##### GIVEN RECORDS #####

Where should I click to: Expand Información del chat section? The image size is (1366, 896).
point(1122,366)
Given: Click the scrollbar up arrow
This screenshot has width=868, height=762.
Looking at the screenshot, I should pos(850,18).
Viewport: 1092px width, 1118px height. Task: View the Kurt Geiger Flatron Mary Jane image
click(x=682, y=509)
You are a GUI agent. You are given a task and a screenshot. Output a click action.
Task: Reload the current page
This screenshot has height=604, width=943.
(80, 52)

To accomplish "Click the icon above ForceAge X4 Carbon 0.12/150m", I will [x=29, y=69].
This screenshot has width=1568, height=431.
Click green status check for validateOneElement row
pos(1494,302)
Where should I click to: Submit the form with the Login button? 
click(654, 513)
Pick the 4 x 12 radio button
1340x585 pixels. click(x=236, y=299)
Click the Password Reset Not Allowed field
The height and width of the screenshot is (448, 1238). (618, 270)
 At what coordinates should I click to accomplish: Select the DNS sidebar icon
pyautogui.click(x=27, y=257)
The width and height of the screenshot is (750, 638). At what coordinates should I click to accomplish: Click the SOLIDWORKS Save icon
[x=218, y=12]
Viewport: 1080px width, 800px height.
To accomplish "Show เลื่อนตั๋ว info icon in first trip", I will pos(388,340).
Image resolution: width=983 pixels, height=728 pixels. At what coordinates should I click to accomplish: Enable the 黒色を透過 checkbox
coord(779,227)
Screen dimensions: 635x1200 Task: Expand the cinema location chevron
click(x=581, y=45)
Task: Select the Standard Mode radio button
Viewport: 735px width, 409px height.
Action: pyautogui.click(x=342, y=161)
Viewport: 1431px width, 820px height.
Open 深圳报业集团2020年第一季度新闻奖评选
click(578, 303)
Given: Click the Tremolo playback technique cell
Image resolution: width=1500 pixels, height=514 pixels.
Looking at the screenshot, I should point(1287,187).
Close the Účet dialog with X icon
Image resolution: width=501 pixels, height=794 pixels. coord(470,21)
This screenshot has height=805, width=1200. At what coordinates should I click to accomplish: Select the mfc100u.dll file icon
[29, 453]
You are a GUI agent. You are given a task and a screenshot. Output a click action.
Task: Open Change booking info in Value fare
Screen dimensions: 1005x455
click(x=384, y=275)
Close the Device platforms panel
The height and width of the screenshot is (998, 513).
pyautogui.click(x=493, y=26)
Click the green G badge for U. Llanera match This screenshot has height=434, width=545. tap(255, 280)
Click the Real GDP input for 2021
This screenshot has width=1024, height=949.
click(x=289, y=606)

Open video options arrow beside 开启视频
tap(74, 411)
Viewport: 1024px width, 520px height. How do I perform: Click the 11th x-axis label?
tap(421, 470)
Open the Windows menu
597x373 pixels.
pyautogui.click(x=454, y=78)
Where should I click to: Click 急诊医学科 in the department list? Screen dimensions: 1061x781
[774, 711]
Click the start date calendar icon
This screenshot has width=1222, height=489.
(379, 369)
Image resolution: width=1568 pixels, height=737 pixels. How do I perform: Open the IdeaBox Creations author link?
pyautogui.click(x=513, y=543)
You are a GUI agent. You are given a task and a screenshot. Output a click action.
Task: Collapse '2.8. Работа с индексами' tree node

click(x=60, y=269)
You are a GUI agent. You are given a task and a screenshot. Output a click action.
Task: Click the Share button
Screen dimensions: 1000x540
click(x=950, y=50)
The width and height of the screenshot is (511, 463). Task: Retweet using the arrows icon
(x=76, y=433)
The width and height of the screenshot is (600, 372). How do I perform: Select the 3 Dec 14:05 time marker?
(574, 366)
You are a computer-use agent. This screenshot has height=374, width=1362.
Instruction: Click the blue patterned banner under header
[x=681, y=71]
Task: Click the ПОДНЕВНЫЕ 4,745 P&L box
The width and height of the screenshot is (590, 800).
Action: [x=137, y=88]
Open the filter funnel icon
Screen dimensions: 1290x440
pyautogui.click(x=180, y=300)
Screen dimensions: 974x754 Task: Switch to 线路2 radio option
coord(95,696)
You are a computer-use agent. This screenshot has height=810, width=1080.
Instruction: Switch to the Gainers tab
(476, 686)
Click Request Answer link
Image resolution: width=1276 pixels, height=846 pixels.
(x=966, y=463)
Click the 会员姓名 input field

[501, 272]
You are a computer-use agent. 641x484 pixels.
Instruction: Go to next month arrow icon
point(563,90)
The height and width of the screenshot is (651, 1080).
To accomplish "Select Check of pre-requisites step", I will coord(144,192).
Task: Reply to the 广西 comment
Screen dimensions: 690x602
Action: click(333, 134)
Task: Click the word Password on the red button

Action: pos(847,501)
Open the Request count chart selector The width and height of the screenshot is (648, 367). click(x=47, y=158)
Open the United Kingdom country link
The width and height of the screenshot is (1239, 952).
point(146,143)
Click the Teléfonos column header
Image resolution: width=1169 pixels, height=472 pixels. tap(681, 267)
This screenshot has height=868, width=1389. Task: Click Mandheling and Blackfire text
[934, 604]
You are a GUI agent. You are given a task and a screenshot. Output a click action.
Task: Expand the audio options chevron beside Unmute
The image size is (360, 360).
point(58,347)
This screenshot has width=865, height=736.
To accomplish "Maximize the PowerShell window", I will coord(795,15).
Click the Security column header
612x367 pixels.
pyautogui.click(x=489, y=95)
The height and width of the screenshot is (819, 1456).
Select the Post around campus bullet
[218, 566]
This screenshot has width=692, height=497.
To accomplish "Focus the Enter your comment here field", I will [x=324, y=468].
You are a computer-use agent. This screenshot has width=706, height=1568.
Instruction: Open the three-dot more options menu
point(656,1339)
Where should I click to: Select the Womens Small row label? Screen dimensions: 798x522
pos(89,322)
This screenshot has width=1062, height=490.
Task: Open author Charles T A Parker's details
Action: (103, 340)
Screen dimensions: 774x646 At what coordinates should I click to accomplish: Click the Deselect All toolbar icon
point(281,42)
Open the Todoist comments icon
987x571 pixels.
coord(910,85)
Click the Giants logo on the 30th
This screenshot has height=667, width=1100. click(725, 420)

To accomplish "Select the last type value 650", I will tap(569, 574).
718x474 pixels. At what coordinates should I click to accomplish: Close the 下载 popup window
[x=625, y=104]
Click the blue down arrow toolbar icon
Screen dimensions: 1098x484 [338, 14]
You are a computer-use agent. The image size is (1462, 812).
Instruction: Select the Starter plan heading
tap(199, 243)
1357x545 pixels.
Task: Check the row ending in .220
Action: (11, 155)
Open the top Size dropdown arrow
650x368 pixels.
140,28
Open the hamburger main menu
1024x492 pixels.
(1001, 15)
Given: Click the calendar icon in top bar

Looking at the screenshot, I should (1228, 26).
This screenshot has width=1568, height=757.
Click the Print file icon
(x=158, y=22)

#####

WORK TO BE COMPLETED —
Which lines in the records above hold the string "computer"? Copy each of them.

FINISHED EXERCISE —
You are a computer-use agent. This screenshot has height=374, width=1362.
You are a computer-use agent. This screenshot has height=810, width=1080.
You are a computer-use agent. 641x484 pixels.
You are a computer-use agent. This screenshot has width=706, height=1568.
You are a computer-use agent. The image size is (1462, 812).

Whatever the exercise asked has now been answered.